Separating weapon swap and secondary interact functions is a great first step, and I am delighted to see it finally after years of folks asking for it. Crates will no longer be our biggest enemy!
So, thank you, Rare.
However, we do still need to address the far bigger problem for controller players who seek parity (or as close to as possible) with KBM players, and that's the lack of bindable options.
I've brought this up before, and indeed even in the feedback for weapon swap/secondary interact change, but I would love to see Rare introduce a shift-modifier system for controller to greatly expand the number of bindable options.
This is something many games, such as MMOs, already do when they have controller support. I'm sure plenty of controller users are already familiar with the idea. Indeed Rare have already added a little bit of this with the radials, where the radials offer some quick actions.
How this works is similar to the SHIFT and ALT keys on a keyboard. You set a button to be the "shift" key and while this is pressed it switches the state of other keys.
For example: you could set left-dpad as your shift button and combine this with any face or shoulder button to act as a distinct input.
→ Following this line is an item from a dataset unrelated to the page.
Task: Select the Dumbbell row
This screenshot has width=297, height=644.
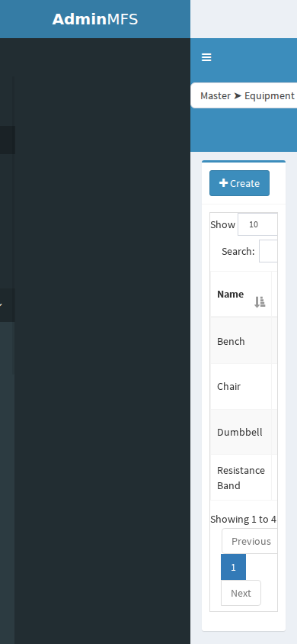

So you could have left-dpad + Y set to Spyglass and still keep the normal Y button as-is. This allows for far easier and quicker selection of items and inventory than is possible through radials and menus, and it's something that KBM players can already do.
If we were to only allow face (A, B, X, Y on Xbox) and shoulder buttons (RB and LB on Xbox) as combinations, this alone would six binding options at the cost of one Shift button. If we were to allow two assignable shift keys, that would double this to twelve binding options at the cost of two.
To address potential comments. Yes, this is something you can already do with some controllers but (as you are limited to Xinput binds) it can only be done with keyboard binds and that has a number of issues; 1) it can't be used on console controller-servers and 2) it switches the in-game glyphs and can potentially cause dropped inputs during this. Native in-game support is always a better option for all players.